Galileo kan de ruimte in

Nieuws | de redactie
30 november 2007 | Alleen Spanje heeft vannacht tot het laatst de oplossing voor het Galileo-project willen blokkeren. De regering in Madrid probeerde zo de vestiging van het grondstation voor het EU-gps af te dwingen.

“For some reasons, which I find impossible to grasp, Spain did not go along with a general agreement”, EU transport commissioner Jacques Barrot said on 29 November, after 26 ministers had outvoted their Spanish colleague. Madrid had demanded to host a ground control centre for Galileo – a global network of 30 navigation satellites and ground stations, which is meant to end the EU’s reliance on the US Global Positioning System (GPS). Instead, the Spanish government was offered the project’s only ‘life safety’ centre, designed to help all types of search and rescue services. The centre could eventually carry out the functions of a control centre, if certain conditions are met. So far, only two centres – in Germany and Italy – have qualified for such a status.

“We have reached the point where it was no longer possible to carry on with that situation”, Portuguese transport minister Mario Lino said in response to Spain’s firm opposition to a compromise scenario. He added that “I did not understand what it was they were objecting to…we really listened to Spanish concerns and we think it’s clearly reflected in the text”. Despite the absence of a unanimous EU agreement, the bloc’s biggest ever joint technological project is not expected to be further delayed.

Originally a public-private project, it has already been postponed by five years to 2013, as the private consortium, consisting of eight European firms, could not agree a common commercial position. “We are now going to move on to the implementation phase and to put an end to this period of disturbance that accompanied this process in recent times”, Mr Lino said.

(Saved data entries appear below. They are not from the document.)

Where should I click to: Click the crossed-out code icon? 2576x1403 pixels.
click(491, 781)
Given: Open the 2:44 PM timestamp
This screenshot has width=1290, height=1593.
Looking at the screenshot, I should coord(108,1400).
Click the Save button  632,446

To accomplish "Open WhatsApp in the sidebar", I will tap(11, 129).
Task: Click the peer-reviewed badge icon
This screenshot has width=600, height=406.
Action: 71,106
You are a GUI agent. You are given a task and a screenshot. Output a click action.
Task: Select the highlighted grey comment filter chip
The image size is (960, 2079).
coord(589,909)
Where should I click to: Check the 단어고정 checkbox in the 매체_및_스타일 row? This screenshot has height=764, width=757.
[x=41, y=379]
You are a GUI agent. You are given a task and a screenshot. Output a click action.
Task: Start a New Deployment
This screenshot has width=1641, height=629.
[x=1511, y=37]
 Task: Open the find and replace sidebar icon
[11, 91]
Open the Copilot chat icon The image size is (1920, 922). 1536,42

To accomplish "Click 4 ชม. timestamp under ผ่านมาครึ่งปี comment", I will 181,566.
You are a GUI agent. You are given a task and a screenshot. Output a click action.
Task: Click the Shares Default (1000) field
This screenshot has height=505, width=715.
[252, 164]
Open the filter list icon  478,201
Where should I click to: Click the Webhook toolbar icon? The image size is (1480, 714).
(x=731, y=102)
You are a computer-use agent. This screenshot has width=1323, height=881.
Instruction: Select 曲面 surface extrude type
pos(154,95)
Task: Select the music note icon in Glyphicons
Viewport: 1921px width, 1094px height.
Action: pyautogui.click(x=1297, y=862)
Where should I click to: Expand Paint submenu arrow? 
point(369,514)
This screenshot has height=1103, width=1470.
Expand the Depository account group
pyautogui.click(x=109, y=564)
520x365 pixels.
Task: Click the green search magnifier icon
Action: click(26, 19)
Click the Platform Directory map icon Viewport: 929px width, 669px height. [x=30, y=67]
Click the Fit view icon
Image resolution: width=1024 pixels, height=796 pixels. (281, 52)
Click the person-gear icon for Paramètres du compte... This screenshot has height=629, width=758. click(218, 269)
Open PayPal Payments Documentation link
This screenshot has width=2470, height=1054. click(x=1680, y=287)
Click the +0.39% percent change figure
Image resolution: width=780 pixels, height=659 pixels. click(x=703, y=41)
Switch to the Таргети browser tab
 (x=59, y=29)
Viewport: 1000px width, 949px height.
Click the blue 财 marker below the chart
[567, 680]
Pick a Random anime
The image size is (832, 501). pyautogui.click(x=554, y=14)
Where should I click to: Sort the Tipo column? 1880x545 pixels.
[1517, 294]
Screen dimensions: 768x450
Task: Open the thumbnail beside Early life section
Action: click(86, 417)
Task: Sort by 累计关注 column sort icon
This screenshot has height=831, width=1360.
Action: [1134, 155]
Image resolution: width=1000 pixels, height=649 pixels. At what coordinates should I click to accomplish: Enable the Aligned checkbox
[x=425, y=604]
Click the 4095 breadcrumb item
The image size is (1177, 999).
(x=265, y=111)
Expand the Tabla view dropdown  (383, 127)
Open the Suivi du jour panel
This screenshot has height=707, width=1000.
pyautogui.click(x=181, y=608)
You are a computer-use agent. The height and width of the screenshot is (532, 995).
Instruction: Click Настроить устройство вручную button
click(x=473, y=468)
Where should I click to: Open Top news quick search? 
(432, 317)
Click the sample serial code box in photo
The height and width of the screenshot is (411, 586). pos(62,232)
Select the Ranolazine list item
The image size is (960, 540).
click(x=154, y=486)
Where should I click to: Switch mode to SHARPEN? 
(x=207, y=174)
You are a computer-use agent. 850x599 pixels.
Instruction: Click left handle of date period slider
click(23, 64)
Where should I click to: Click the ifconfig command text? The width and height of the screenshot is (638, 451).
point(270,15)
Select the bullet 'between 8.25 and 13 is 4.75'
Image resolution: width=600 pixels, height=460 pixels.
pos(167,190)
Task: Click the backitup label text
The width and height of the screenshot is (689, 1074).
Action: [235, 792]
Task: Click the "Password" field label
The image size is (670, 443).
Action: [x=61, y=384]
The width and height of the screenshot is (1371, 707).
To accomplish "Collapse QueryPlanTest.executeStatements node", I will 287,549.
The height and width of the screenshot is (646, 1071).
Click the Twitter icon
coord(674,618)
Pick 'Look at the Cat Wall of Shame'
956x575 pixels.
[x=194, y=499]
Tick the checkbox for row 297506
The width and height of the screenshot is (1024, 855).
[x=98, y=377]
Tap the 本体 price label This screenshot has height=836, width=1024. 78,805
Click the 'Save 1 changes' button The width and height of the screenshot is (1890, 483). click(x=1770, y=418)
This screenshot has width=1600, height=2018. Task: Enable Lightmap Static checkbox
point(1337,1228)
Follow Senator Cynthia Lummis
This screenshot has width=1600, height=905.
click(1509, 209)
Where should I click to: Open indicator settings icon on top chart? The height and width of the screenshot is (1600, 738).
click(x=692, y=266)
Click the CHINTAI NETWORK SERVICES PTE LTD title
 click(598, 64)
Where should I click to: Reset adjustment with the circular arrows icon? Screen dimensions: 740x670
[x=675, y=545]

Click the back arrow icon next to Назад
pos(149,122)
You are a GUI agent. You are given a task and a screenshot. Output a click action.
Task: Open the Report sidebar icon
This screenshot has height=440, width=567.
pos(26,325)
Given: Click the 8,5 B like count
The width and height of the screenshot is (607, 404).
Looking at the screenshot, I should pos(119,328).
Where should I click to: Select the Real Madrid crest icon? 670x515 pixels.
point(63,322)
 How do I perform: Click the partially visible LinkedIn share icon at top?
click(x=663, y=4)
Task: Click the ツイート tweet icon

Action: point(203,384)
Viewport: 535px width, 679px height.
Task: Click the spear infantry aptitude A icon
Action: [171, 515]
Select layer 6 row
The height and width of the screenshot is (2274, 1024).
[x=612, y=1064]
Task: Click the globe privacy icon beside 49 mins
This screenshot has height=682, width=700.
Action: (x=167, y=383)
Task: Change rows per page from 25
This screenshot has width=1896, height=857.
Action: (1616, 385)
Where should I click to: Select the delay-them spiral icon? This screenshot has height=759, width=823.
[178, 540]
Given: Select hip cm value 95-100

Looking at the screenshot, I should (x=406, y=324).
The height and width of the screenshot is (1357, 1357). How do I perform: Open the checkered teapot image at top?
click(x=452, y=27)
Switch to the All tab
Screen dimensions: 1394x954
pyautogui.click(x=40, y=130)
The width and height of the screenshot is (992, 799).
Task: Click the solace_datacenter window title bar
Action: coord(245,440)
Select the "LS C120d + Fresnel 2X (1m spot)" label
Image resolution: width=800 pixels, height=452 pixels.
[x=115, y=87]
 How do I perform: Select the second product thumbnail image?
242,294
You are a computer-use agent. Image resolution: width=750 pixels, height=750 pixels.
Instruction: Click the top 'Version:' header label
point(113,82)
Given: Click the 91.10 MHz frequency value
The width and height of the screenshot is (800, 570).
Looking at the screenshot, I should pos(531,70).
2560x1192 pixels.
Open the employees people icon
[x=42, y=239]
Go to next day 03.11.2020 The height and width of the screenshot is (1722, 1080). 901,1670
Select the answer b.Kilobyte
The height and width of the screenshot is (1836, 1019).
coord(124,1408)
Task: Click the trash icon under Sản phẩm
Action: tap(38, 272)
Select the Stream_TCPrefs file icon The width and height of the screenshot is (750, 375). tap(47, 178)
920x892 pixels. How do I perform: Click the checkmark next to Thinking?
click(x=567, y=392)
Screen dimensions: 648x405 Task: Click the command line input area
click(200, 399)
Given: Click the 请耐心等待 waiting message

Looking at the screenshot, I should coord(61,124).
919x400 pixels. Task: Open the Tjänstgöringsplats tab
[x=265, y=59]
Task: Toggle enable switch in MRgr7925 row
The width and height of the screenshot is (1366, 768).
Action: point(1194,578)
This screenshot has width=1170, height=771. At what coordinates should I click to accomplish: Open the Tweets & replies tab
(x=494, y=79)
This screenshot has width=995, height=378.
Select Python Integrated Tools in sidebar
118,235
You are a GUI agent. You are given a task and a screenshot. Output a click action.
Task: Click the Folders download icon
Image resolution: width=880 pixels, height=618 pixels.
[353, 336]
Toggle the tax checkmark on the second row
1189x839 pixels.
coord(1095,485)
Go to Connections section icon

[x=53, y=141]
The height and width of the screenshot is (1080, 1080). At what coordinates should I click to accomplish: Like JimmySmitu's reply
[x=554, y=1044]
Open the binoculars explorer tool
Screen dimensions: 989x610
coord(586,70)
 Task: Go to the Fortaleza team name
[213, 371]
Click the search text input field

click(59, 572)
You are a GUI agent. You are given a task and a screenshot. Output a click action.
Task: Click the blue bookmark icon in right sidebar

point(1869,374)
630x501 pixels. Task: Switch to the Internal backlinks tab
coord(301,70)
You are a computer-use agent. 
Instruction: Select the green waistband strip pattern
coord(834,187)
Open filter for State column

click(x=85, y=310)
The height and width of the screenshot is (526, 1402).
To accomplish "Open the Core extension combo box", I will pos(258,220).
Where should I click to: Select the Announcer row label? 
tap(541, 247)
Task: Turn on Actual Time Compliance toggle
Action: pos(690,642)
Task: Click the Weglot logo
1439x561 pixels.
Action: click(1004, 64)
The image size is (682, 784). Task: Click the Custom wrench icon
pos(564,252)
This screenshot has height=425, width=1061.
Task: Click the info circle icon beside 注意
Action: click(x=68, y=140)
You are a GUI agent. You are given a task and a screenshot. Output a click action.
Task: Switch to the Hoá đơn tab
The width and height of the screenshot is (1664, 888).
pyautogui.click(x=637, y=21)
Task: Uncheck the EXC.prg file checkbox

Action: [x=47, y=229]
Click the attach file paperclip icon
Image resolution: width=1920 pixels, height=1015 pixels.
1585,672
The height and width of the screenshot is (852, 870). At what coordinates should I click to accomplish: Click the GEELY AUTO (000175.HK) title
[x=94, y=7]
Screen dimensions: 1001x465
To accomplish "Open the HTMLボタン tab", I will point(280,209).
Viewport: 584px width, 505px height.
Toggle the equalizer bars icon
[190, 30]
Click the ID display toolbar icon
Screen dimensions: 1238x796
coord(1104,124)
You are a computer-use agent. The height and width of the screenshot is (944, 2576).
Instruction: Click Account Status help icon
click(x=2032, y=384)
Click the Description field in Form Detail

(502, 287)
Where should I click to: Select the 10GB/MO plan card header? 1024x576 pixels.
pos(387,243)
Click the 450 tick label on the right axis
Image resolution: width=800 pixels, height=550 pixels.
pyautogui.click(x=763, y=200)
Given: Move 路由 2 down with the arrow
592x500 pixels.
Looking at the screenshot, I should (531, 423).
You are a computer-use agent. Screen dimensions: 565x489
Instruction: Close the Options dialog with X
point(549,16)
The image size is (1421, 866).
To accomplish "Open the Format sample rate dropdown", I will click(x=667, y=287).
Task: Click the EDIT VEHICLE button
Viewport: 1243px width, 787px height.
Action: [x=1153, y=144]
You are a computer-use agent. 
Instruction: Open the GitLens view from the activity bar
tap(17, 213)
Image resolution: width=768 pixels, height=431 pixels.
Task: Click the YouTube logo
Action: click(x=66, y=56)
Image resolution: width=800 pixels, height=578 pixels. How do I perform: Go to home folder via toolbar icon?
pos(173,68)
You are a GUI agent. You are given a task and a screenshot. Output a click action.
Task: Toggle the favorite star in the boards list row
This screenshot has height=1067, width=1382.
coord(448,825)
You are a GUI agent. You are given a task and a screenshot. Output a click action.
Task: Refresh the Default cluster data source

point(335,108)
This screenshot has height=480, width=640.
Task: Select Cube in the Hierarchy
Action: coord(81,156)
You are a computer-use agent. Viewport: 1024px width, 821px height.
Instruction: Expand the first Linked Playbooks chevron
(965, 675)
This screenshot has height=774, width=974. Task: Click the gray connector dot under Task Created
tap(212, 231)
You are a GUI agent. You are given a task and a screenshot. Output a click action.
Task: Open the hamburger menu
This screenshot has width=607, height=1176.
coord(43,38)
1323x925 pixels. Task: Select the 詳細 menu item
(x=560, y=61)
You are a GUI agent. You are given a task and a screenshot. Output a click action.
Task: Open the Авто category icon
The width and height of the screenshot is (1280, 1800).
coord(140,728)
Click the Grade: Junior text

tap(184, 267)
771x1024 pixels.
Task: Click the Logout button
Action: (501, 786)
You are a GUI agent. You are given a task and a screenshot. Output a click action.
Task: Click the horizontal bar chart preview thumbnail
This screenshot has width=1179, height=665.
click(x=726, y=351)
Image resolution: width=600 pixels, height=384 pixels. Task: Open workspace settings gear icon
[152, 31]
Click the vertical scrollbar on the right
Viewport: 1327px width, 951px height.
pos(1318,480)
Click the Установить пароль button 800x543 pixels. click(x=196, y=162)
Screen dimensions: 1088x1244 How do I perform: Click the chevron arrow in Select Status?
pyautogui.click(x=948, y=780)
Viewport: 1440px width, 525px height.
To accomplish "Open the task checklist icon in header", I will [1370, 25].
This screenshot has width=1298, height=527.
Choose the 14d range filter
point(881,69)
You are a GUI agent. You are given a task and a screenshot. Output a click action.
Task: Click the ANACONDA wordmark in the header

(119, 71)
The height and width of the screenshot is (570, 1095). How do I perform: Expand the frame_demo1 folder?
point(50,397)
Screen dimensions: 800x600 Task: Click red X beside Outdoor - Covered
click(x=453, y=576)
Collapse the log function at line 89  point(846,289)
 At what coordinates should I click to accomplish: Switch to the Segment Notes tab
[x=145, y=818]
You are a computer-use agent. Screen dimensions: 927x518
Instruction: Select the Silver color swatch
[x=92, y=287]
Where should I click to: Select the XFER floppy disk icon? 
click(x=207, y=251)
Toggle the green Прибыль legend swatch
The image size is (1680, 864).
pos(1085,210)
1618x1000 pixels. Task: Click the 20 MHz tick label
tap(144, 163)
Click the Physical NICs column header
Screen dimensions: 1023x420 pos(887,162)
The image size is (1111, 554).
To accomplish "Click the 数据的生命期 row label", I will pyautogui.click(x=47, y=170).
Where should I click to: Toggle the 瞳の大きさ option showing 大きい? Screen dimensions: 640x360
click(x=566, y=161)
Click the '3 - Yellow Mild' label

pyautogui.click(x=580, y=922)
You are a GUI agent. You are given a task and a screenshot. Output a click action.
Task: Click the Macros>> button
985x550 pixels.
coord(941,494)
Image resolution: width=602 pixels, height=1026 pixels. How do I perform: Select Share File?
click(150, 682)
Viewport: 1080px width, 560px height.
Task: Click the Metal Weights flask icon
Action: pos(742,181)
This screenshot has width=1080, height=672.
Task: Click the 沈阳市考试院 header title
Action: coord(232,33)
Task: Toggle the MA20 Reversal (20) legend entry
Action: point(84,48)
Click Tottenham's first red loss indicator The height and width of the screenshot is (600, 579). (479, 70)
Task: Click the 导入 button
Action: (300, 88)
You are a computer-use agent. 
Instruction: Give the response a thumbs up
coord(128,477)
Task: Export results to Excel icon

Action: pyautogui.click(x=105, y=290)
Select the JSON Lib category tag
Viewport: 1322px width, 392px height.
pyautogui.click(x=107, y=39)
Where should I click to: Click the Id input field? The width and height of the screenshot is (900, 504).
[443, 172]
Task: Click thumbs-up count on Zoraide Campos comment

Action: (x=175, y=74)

According to the newly-adopted industrial plan, the construction of Galileo will be divided into six phases, with each of them having one main investor and several subcontractors – a model which should ensure all member states will be able to bid.

This was “very difficult” to agree, commissioner Barrot said, referring to the need to “reconcile necessary measures of competition and the desire for fair allocation of the construction work of Galileo”. In addition, he pointed out that once up and running, Galileo will “ensure the economic and strategic independence” of the EU, as “special navigation is an indication of power” on the world stage.